Do Right or Don't Even
- Claudia Myers

- Jan 2
- 4 min read
“DO RIGHT OR DON’T”
Why do we get all in a bundle about doing something “the right way”? As if there is only one way to do something and have it be acceptable? Anyone who uses a computer knows that is not true. There are all kinds of ways to do an end run around your stubborn Dell or Mac or whatever you have. We all know about unplugging, counting to ten, re-plugging and re-booting. But there is also the “making your hard drive regurgitate all those cookies it‘s been consuming”. As a last resort, I have been known to write my computer a sweet little note reminding it that the Big Lake is only a few blocks down the hill and computers are not known to float.

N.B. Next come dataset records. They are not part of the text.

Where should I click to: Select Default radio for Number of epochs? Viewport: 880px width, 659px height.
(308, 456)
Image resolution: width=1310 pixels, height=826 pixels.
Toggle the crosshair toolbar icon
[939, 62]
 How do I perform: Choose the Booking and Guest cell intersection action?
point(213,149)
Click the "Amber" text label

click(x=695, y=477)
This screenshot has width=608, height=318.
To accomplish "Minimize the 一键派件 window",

Creative people have been making a point of NOT doing things the right way for centuries and when they are successful at it, their names become household words. Or else their brilliant ideas turn out to be so much hot air and we’ve never heard of them. The successful ones are called “entrepreneurs” and “inventors” and have buildings and streets named after them. Most of the time they start with their cock-a-mamie idea of a different way of solving a problem. Their friends and family stand around observing the process, making negative noises about how that is never going to work. They are the designated “Nay-sayers”, like a Greek chorus, and will never have so much as a chicken coop named for them.
Just think, if Manet, Monet, Sisley and Degas hadn’t gotten tired of perfecting their brush strokes and started dot-dotting and daubing their Impressionistic canvases or even outright flinging the paint at them, we would never have had the lovely picnic scenes or water lilies or “Starry Night”, because, by all accounts, the Art World was convinced they were “not doing it the right way” and told them so in their loud, sanctimonious voices.

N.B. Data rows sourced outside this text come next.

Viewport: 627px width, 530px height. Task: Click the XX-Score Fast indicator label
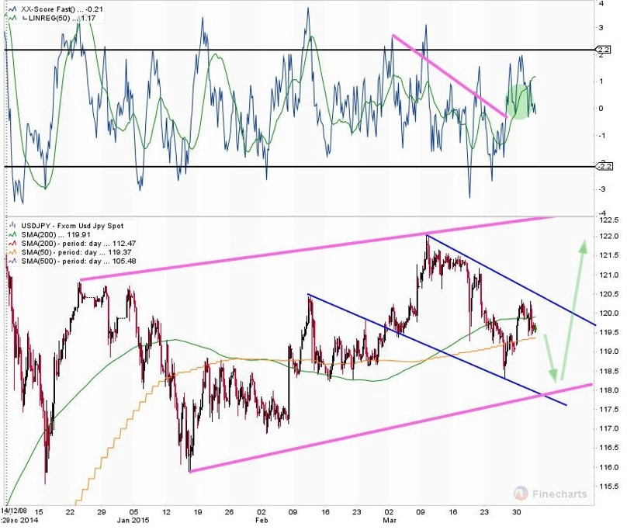click(x=48, y=9)
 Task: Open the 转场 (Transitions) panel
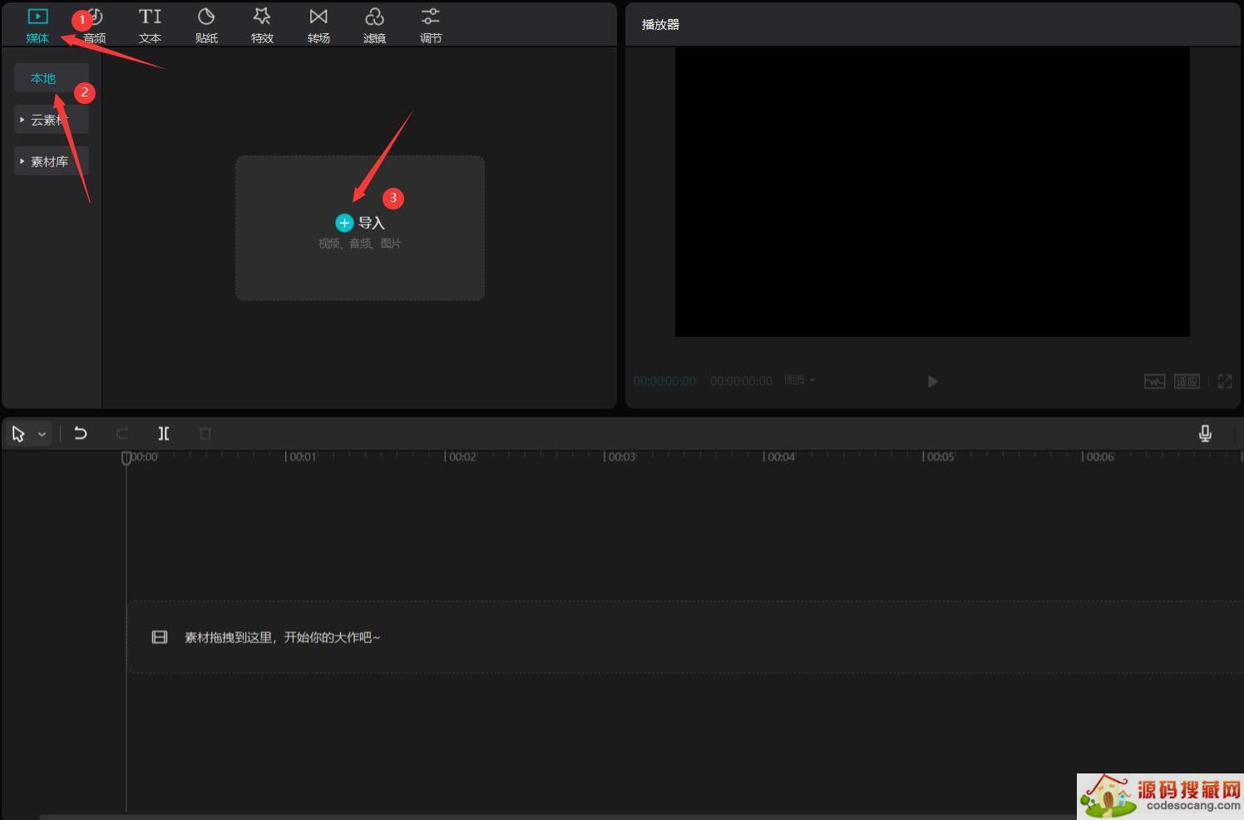(318, 26)
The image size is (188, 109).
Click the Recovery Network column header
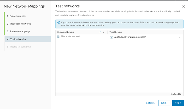[x=66, y=32]
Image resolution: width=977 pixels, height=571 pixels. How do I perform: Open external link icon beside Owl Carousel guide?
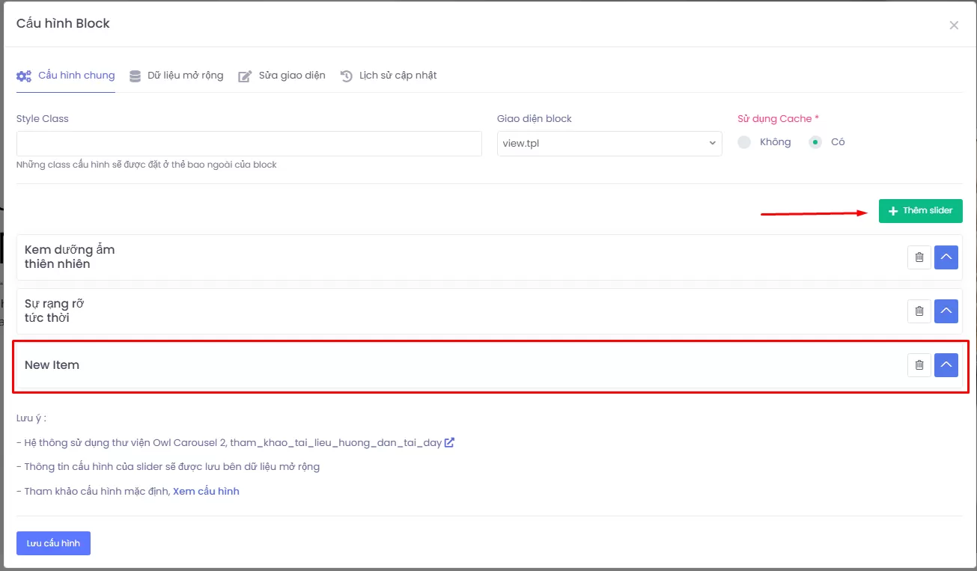(x=449, y=442)
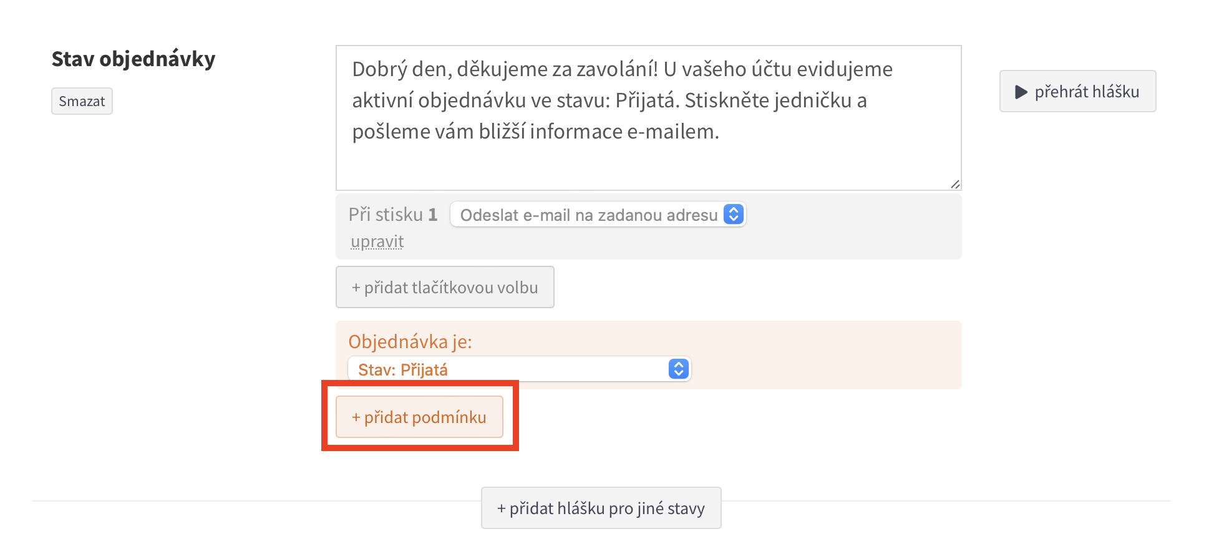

Speaking of loud voices, you may never have heard of the “Quilt Police”, but back in the 90s, when I started quilting, they were still in full force. There was a whole, long list of the approved techniques and methods to make a quilt the “correct way” because “we’ve always done it that way and if you don’t do it our way, you’re wrong and you get drummed out of the quilting community, no backs, no reprieves.”

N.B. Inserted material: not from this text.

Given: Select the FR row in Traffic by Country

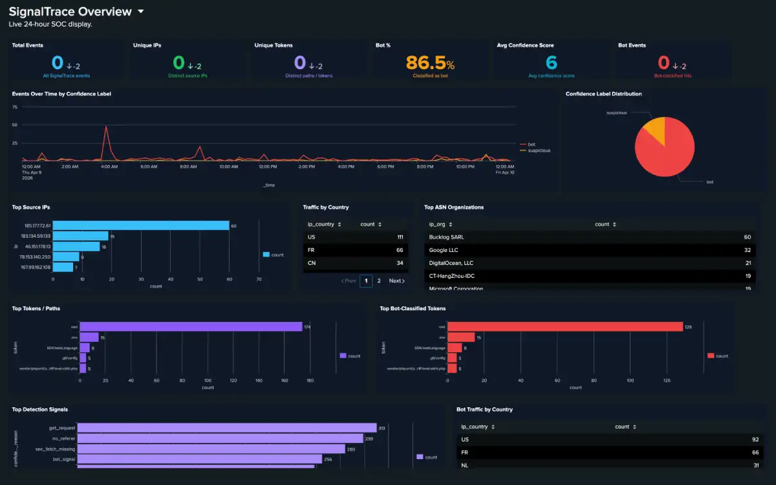Looking at the screenshot, I should (x=354, y=250).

So! You traced your templates on cardboard, you cut them out with your scissors and you laid them on your fabric. You cut the fabric out with your shears. Cut, cut, cut. You sewed the pieces together with cotton thread-because there was that old Wives’ Tale about polyester thread slicing your cotton fabric in 85 years or so. You sure didn’t want THAT! You pressed seams to the dark side and you always, always washed and ironed your fabric before you started a new quilt with it. Above all, you would never even think of PAINTING on your quilt. Surely you would get struck by lightning if you ever did that!
See where this is headed? The Quilt Police stomped all over your creative urges and said it was their way or no way. Wow! Where have I heard that before? So, being naturally bull-headed, as my father used say, as soon as their backs were turned, I ran right out and bought a new-fangled rotary cutter, a cutting mat, rulers, the whole shootin’ match. zip, zip, zip! No more cutting templates and fabric with scissors! No more using a bazillion straight pins when sewing a long curve, I stick all my quilts together with glue (OMG!) and cover up my mistakes with Magic Markers. I never wash my fabric, even the red stuff, and to complete my rebellion, I love PAINTING on my quilts, AFTER I quilt them. So there! The thunder was a little frightening but when the lightning struck, it missed me completely! I do it my way. It’s the right way. For me.
For that matter, I’m sure my grandmother and mother would have something to say about doing things right. They both adhered to what I call “the dish towel schedule”. You know, do the laundry on Monday, go to town on Tuesday, iron on Wednesday, bake on Thursday and clean the house on Friday. In our household, the laundry gets done when the basket is full, we go to town every day and who irons anymore, anyway, unless it’s quilting or a craft item in the making? Baking gets done around Christmastime and cleaning the house takes place whenever our cleaning person has time to come by, bless her.
Along those same stubborn “fly by the seat of your pants” lines, who on earth was the first person to run out of the salt used in preserving their fish, looked around to see what they had on hand, and decided to use lye, instead? His best friend was right there and kept warning him “Say buddy, you do know that stuff is poisonous, right?” But, Lo and Behold, it worked. Well, sort of. Depends on how you feel about Lutefisk.